→ **Passage shown**:
AE: Is that something you had done before?
SA: No. I didn’t go to the gym with Hung and all that stuff. I stayed fit, but it wasn’t for any purpose. When I got this part, it was training for a purpose. I actually got a little bit bigger in the pilot than I wanted to get so I’m a little bit smaller now and leaner and a little bit more functional. But I did have a chin-up bar in my house so I was good at chin-ups. What the salmon ladder ostensibly is, it’s a chin-up dance move, where if you just tried to force it, it’s almost impossible. You have to move your body, then react back and go. It looks harder than it is, which is good. Don’t tell anyone.
AE: I won’t tell. Do you know if the writers are they planning any gay characters or storylines?
SA: I haven’t heard anything about that, but I would hope that they would, if for no other reason than the m.o. and the talking point of the producers all the time is, we’re planting a show in the real world, where there are gay people.
Crimefigher or one of Gaga's Little Monsters? (Maybe BOTH!)
AE: I know Greg likes to do that, and he doesn’t push it…make it natural.
SA: They should do that…not for spectacle or for viewership, but just because.
[Greg Berlanti told us at TCAs when asked if we’d see a gay presence on Arrow. “That’s always my hope. I think it’s part of the fabric of our culture, and we’re trying to do shows that always represent that. There isn’t as of right now, but my hope would be by the end of the first season.”]
AE: It seems like mainstream comic books kind of steer away from that.
SA: Didn’t a character just come out of the closet in the comics. A mainstream character just came out of the closet. [DC Comics revealed in June that Alan Scott, a.k.a. Green Lantern, will be revealed to be gay.] If Gus Fring [Giancarlo Esposito’s character on AMC’s Breaking Bad] can be gay…the greatest villain in television history is gay! But we can have gay villains and gay heroines on Arrow.
AE: The pilot’s also fairly dark and serious. Is there going to be some humor in the show?
SA: There will be humor, because you can’t be heavy all the time. Oliver is…the person that he’s pretending to be when he comes back to [present day], he’s is a little bit of a showman, so he’s charismatic. The second episode, yes…the third episode…I’ve seen a little bit of it, too, and I think there will be some humor in there. But in terms of lightening up…we had 17 days to shoot the pilot. We have eight days to shoot subsequent episodes.
Now, what that has forced up into is a show that even I think breaks away from being a rigidly set up, immaculately lit show. It makes it a little bit grainier and a little bit more frenetic. We had to do a lot of Steadicam stuff, a lot of single shot stuff and that creates real moments. We set up these squibs, that are sort of these explosives that look like a bullet hitting a wall and then exploding out. We were shooting a scene just on Friday night. I was running through. I got blasted in the face with one of them. I got a bunch of stuff in my eye. And it creates a real moment. So I love the second episode. I think it’s really cool.
AE: I heard Candice Accola [Caroline on Vampire Diaries, where Amell guested] tweeted about you two playing Scrabble on set...
SA: I like vocabulary and I actually read a book called Word Freak, which is about a guy who basically went into competitive Scrabble for a year. But having a big vocabulary and being good at Scrabble are not the same thing. There’s a strategy to Scrabble which I didn’t fully understand, which is not to put too fine a point on it, but Candice just destroyed me in Scrabble, and I maybe haven’t gotten over it.
AE: Guilty food pleasure that you just have a really hard time saying no to?
SA: The almonds, nut cluster guys. I love those. I have found some gluten-and dairy-free ice cream that I can get after. If I could have one thing that I would cheat on I would take a big thing of popcorn and just dump a bunch of M&Ms into it and just go to town.
AE: Now you’re talking my language!
Arrow premieres on October 10th at 8/7c on the CW.

→ **Required actions**:
A) In the Arrow interview, rewrite the part starting at "Now, what that" and ending at "Scrabble on set...", substituting "handheld camera" for "Steadicam".
B) According to the Arrow interview, how many days did they have to shoot the pilot?

→ **Saved data entries**:
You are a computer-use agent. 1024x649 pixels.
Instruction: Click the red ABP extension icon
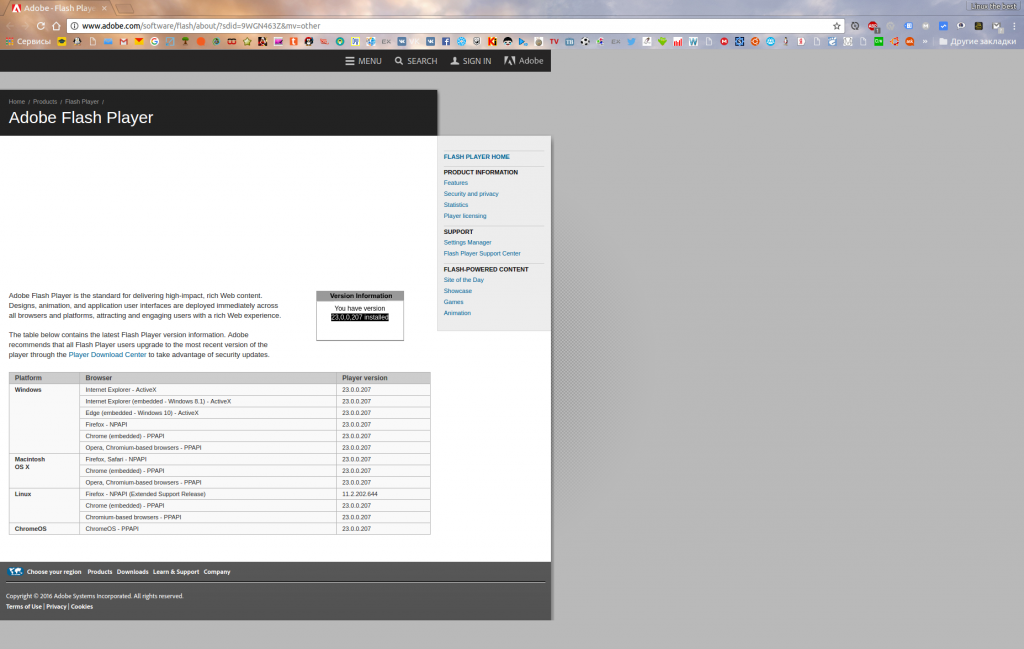click(x=873, y=25)
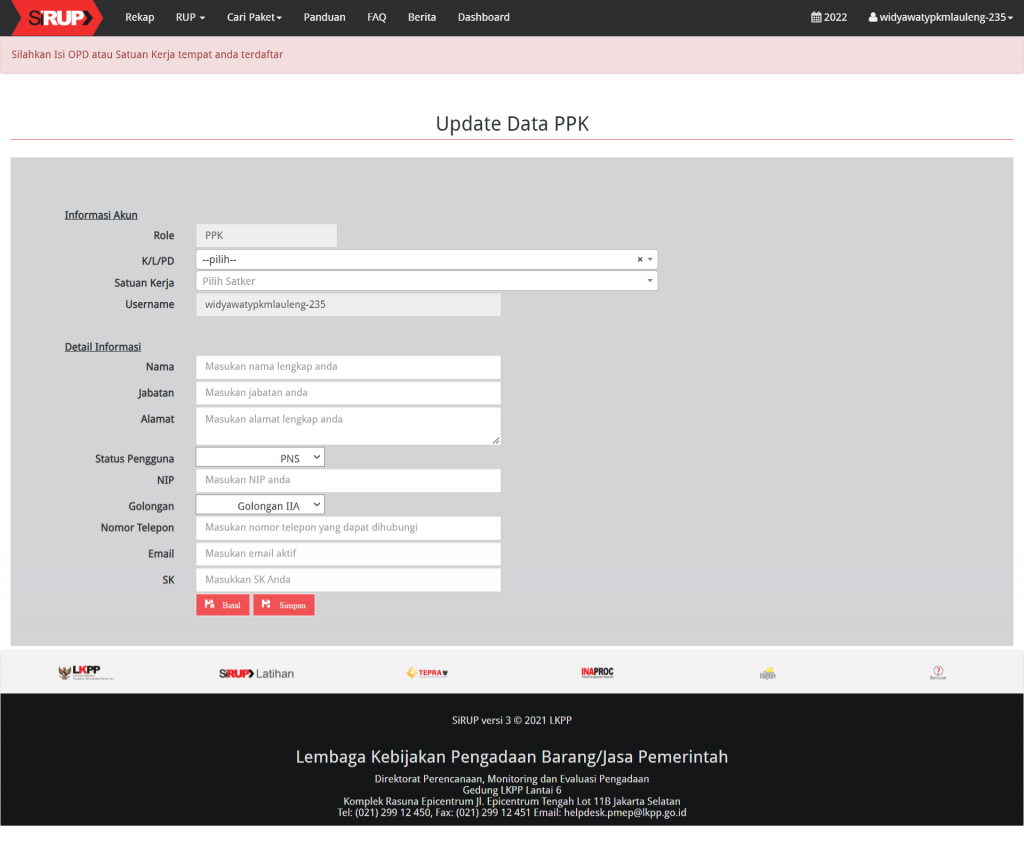1024x841 pixels.
Task: Focus the NIP input field
Action: point(348,481)
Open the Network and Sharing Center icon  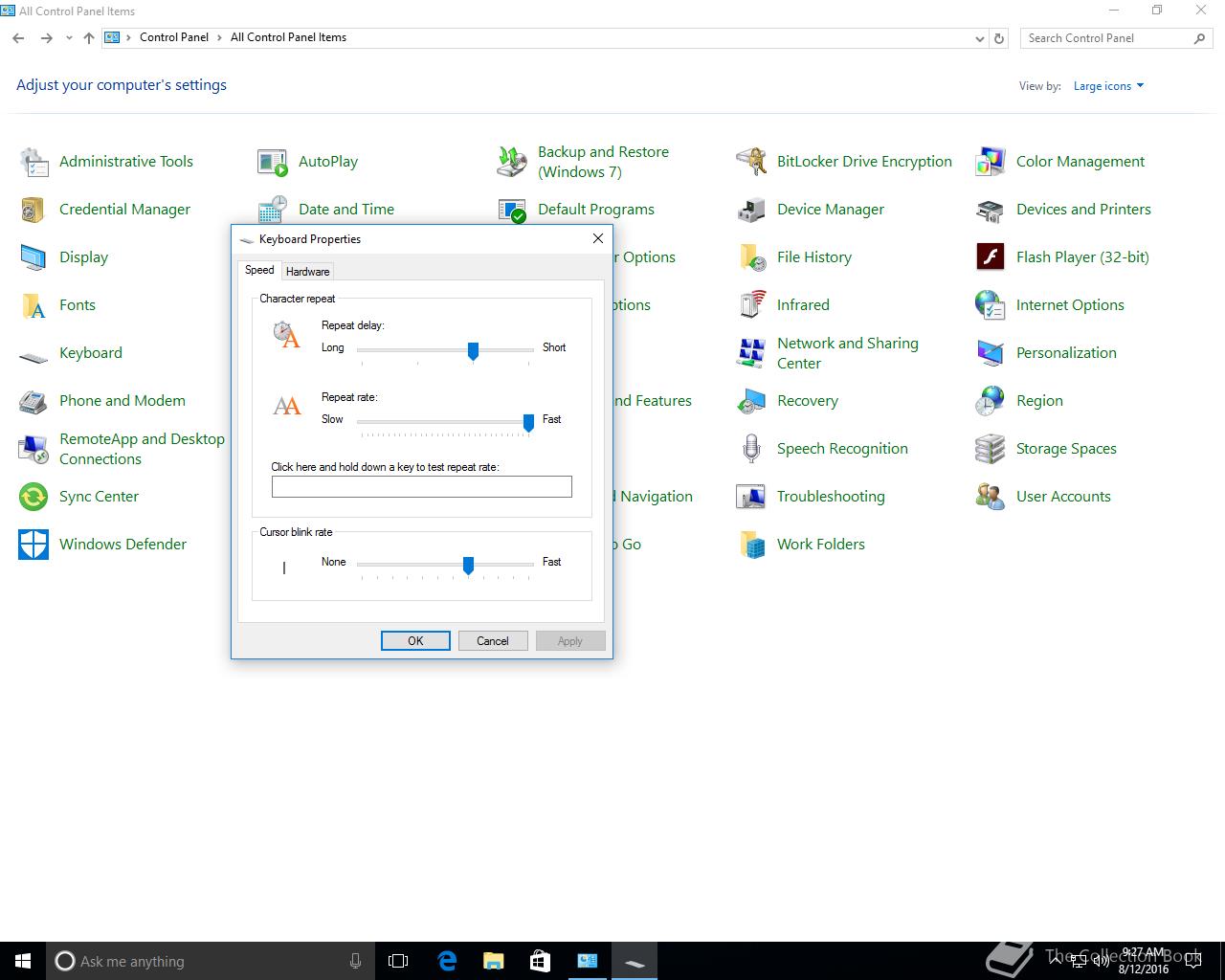tap(751, 353)
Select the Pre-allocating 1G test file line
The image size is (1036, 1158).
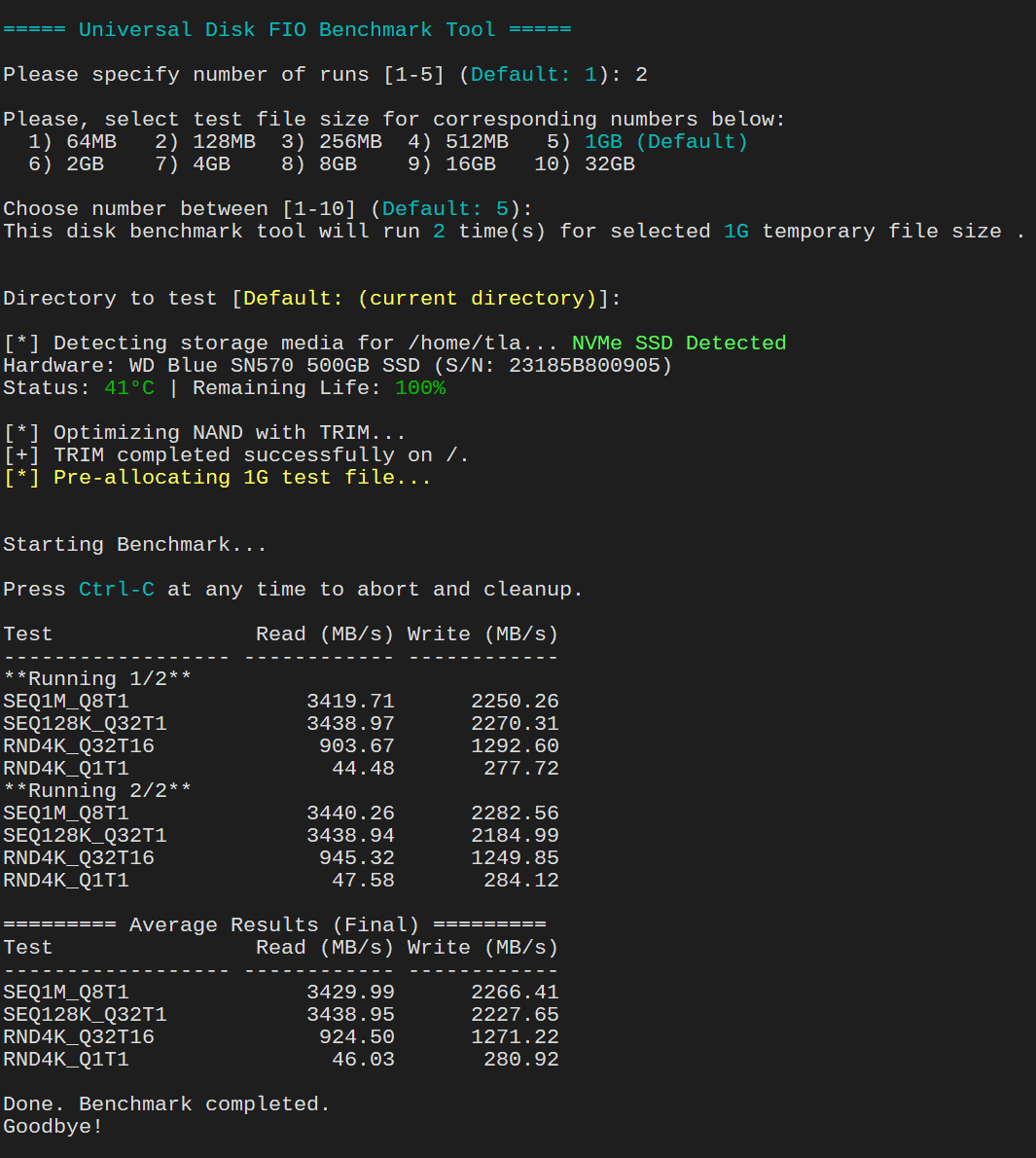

→ **Answers by item number**:
A)
Now, what that has forced up into is a show that even I think breaks away from being a rigidly set up, immaculately lit show. It makes it a little bit grainier and a little bit more frenetic. We had to do a lot of handheld camera stuff, a lot of single shot stuff and that creates real moments. We set up these squibs, that are sort of these explosives that look like a bullet hitting a wall and then exploding out. We were shooting a scene just on Friday night. I was running through. I got blasted in the face with one of them. I got a bunch of stuff in my eye. And it creates a real moment. So I love the second episode. I think it’s really cool.
AE: I heard Candice Accola [Caroline on Vampire Diaries, where Amell guested] tweeted about you two playing Scrabble on set...

B) 17 days.